Textauszug:
⁂

Die erfolgreiche Gastronomie hat sich sukzessive systematisiert. Verhalten sich die Systemgastronomen ähnlich wie die LEH Handelspartner oder gibt es bei den Gesprächen bzw. Verhandlungen gravierende Unterschiede?


Antwort:

Dem Grundsatz-Statement kann ich absolut zustimmen! Die systematisierte Gastronomie hat sich in den vergangenen Jahren erheblich professionalisiert und gehört auch in Sachen Digitalisierung mittlerweile zu den Vorreitern. Es kann dabei heute auch durchaus vorkommen, dass man bei den entsprechenden F+B-Einkäufern auf Personen trifft, die vormals im LEH tätig waren. Wenn wir über die eigentlichen Verhandlungen sprechen, dann möchte ich aber doch einen Unterschied deutlich hervorheben: Auch unsere Gespräche im Bereich der Systemgastronomie sind nicht immer einfach und es wird durchweg hart verhandelt; allerdings sind solche Drohgebärden wie im LEH – ich denke hier an die wenn auch i. d. R. nur temporären Auslistungen bedeutender Markenartikel durch große Handelskonzerne – zum Glück noch nicht an der Tagesordnung. In der Gastronomie, auch der systematisierten, ist der Umgang meiner Erfahrung nach immer noch deutlich persönlicher und partnerschaftlicher. Die Gespräche, so hart sie im Einzelfall sein mögen, werden hier respektvoll und auf Augenhöhe geführt.


Frage 3:

Derzeit gibt es viele Diskussionen über eine angemessene Entlohnung der Mitarbeiter in der Gastronomie. Sollten die Mitarbeiter in der Gastronomie mehr verdienen und wie stehen Sie zu einer spürbaren Anpassung der Preise für den Gast?

⁂

Arbeitsauftrag: Schreiben Sie aus dem Textauszug über die Systemgastronomie die Passage von „Derzeit gibt es“ bis einschließlich „für den Gast?“ wortgetreu ab.

Ausgangsdaten:
⁂

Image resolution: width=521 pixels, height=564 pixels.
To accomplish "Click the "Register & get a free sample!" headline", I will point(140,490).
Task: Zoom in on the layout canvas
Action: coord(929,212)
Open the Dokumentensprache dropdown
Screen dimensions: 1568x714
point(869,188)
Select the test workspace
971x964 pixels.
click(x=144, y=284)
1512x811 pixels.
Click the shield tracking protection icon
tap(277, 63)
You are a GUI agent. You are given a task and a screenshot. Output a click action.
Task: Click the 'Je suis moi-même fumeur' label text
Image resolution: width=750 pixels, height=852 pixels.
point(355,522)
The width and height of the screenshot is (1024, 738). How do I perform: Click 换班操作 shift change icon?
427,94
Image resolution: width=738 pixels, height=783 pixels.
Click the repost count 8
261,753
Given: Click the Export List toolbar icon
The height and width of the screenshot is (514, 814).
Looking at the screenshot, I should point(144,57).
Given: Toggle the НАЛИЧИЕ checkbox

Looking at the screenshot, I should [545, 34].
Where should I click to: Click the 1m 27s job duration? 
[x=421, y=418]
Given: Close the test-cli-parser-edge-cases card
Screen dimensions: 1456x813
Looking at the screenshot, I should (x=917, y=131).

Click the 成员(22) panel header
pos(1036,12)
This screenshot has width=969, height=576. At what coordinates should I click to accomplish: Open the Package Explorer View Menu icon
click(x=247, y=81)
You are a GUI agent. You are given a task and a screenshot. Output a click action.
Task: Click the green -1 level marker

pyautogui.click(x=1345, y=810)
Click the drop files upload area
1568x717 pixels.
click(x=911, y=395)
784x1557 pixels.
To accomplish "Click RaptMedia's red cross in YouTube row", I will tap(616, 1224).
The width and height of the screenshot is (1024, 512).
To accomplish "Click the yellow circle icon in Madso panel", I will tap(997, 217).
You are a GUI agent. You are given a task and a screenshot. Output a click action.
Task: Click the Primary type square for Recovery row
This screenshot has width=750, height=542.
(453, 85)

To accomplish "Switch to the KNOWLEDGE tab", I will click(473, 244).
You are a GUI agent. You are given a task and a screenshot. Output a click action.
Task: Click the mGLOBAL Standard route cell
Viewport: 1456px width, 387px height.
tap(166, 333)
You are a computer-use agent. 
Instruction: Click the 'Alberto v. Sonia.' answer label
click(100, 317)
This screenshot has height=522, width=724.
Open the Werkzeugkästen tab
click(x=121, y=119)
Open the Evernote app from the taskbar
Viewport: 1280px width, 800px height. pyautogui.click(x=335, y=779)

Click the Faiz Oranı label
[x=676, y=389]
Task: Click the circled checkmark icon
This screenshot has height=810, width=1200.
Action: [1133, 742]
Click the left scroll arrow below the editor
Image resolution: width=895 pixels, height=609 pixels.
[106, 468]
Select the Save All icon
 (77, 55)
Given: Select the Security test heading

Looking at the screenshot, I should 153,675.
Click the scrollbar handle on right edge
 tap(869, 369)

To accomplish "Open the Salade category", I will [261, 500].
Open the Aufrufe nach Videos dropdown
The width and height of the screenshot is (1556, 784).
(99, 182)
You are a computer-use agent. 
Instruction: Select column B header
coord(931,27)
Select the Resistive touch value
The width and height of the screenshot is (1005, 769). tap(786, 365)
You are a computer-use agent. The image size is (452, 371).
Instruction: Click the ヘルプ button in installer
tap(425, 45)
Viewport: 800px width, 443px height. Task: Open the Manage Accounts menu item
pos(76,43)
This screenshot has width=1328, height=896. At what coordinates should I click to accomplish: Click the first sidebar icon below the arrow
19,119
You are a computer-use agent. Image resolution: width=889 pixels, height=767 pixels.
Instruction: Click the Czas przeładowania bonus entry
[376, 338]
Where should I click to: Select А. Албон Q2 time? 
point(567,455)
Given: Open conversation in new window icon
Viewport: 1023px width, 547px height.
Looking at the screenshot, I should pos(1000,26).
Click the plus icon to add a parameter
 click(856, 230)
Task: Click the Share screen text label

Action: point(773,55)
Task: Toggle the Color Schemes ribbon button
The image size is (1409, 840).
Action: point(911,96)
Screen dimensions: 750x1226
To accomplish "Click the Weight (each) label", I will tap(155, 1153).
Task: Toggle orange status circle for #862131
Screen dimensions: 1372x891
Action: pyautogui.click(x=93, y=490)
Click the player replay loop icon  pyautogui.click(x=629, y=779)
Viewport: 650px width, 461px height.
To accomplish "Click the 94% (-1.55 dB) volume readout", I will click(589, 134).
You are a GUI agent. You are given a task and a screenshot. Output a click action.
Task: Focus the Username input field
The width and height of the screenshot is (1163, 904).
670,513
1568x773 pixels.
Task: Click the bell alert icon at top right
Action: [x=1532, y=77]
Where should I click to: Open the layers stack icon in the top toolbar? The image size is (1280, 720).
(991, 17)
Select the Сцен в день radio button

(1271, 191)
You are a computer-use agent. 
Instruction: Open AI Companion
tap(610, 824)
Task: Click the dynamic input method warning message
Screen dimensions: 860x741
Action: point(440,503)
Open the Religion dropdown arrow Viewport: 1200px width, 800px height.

⁂

Lösung:
Derzeit gibt es viele Diskussionen über eine angemessene Entlohnung der Mitarbeiter in der Gastronomie. Sollten die Mitarbeiter in der Gastronomie mehr verdienen und wie stehen Sie zu einer spürbaren Anpassung der Preise für den Gast?